This number is the minimum recommended offset between two concurrently-accessed objects to avoid additional performance degradation due to contention introduced by the implementation. It shall be at least alignof(max_align_t).

[Example:

struct keep_apart {
  alignas(hardware_destructive_interference_size) atomic<int> cat;
  alignas(hardware_destructive_interference_size) atomic<int> dog;
};

end example]

constexpr size_t hardware_constructive_interference_size = implementation-defined;

This number is the maximum recommended size of contiguous memory occupied by two objects accessed with temporal locality by concurrent threads. It shall be at least alignof(max_align_t).

[Example:

struct together {
  atomic<int> dog;
  int puppy;
};
struct kennel {
  // Other data members...
  alignas(sizeof(together)) together pack;
  // Other data members...
};
static_assert(sizeof(together) <= hardware_constructive_interference_size);

end example]

The __cpp_lib_thread_hardware_interference_size feature test macro should be added.

Appendix

Compile-time cache-line size

We informatively list a few ways in which the L1 cache-line size is obtained in different open-source projects at compile-time.

The Linux kernel defines the __cacheline_aligned macro which is configured for each architecture through L1_CACHE_BYTES. On some architectures this value is determined through the configure-time option CONFIG_<ARCH>_L1_CACHE_SHIFT, and on others the value of L1_CACHE_SHIFT is hard-coded in the architecture’s include/asm/cache.h header.

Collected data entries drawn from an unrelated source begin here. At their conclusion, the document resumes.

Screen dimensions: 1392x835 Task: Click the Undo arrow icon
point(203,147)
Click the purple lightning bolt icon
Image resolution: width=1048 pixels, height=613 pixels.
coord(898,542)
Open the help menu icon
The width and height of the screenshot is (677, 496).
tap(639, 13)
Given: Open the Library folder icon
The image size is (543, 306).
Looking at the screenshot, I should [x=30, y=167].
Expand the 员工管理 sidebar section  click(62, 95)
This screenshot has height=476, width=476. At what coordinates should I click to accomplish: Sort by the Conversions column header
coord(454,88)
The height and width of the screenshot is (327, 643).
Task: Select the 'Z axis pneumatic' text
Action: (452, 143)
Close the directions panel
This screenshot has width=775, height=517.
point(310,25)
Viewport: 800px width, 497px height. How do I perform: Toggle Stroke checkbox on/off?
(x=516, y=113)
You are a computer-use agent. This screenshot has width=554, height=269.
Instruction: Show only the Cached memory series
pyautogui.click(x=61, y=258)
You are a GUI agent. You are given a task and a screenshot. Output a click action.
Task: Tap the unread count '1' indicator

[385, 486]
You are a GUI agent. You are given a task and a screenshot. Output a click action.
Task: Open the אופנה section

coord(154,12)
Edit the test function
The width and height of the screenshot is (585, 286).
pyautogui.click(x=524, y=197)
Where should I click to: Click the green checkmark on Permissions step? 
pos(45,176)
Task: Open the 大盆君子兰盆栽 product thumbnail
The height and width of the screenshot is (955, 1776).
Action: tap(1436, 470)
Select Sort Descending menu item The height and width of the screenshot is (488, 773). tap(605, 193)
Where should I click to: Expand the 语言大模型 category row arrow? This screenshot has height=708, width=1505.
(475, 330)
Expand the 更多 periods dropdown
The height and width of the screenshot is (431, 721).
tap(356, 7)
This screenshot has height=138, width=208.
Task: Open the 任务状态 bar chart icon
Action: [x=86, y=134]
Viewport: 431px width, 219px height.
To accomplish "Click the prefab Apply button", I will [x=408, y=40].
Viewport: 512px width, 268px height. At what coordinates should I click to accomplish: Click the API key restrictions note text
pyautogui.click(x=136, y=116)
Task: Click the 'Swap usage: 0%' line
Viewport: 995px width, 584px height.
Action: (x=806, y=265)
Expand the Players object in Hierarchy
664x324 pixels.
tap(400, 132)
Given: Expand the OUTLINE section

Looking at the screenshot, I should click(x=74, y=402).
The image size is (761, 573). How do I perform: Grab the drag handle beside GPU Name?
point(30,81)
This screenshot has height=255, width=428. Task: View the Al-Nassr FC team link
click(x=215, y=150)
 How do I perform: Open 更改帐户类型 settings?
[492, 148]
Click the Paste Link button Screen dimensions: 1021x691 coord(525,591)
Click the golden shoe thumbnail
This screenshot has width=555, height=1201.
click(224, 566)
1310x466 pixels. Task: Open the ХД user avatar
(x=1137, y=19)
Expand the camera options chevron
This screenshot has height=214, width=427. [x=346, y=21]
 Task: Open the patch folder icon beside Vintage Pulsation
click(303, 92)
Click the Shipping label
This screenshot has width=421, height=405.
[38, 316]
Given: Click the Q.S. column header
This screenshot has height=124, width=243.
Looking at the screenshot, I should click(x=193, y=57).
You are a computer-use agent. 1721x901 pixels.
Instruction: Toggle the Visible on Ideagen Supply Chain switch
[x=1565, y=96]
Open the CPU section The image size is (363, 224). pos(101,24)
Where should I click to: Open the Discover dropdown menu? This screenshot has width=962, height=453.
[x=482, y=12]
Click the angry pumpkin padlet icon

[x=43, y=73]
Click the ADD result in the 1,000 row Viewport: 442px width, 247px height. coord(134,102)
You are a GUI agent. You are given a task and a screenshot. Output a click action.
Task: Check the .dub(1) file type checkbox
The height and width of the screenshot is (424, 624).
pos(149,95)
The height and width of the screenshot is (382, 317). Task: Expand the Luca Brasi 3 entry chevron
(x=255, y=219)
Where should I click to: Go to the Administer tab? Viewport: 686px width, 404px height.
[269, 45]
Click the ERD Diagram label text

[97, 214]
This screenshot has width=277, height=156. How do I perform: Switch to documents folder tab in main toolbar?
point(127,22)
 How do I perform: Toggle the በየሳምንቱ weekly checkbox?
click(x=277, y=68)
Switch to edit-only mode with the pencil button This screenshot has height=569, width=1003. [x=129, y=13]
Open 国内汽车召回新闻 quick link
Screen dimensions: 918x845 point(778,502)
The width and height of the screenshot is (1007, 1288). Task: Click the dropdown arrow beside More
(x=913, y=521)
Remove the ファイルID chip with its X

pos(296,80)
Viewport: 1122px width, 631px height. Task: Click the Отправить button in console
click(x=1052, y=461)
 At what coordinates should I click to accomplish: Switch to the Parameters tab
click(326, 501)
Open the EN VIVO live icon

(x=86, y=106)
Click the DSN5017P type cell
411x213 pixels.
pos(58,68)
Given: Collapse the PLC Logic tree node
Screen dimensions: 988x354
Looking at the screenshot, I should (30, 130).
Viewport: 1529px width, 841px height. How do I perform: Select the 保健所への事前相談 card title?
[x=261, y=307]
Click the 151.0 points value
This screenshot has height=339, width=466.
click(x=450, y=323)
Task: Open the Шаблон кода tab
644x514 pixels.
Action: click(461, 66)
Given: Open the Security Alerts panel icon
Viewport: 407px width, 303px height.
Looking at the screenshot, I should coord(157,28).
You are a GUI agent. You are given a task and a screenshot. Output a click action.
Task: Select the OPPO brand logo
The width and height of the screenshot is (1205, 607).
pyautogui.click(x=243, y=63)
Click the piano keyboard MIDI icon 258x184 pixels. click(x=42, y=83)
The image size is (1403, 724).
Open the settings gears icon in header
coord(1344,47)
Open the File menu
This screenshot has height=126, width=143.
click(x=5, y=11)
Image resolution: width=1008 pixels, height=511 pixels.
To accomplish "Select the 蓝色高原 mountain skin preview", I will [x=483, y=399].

Many open-source projects from Google contain a base/port.h header which defines the CACHELINE_ALIGNED macro based on an explicit list of architecture detection macros. These header files have often diverged. A token example from the autofdo project is:

// Cache line alignment
#if defined(__i386__) || defined(__x86_64__)
#define CACHELINE_SIZE 64
#elif defined(__powerpc64__)
// TODO(dougkwan) This is the L1 D-cache line size of our Power7 machines.
// Need to check if this is appropriate for other PowerPC64 systems.
#define CACHELINE_SIZE 128
#elif defined(__arm__)
// Cache line sizes for ARM: These values are not strictly correct since
// cache line sizes depend on implementations, not architectures.  There
// are even implementations with cache line sizes configurable at boot
// time.
#if defined(__ARM_ARCH_5T__)
#define CACHELINE_SIZE 32
#elif defined(__ARM_ARCH_7A__)
#define CACHELINE_SIZE 64
#endif
#endif

#ifndef CACHELINE_SIZE
// A reasonable default guess.  Note that overestimates tend to waste more
// space, while underestimates tend to waste more time.
#define CACHELINE_SIZE 64
#endif

#define CACHELINE_ALIGNED __attribute__((aligned(CACHELINE_SIZE)))

Runtime cache-line size

We informatively list a few ways in which the L1 cache-line size can be obtained on different operating systems and architectures at runtime. Libraries such as hwloc perform these queries, and could also be added to the standard as a separate proposal.

On OSX one would use:

sysctlbyname("hw.cachelinesize", &cacheline_size, &sizeof_cacheline_size, 0, 0)

On Windows one would use:

GetLogicalProcessorInformation(&buf[0], &sizeof_buf);
for (i = 0; i != sizeof_buf / sizeof(SYSTEM_LOGICAL_PROCESSOR_INFORMATION); ++i) {
  if (buf[i].Relationship == RelationCache && buf[i].Cache.Level == 1)
    cacheline_size = buf[i].Cache.LineSize;

On Linux one would either use:

p = fopen("/sys/devices/system/cpu/cpu0/cache/index0/coherency_line_size", "r");
fscanf(p, "%d", &cacheline_size);

or:

sysconf(_SC_LEVEL1_DCACHE_LINESIZE);

On x86 one would use the CPUID Instruction with EAX = 80000005h, which leaves the result in ECX, which needs further work to extract.

On ARM one would use mrs %[ctr], ctr_el0, which needs further work to extract.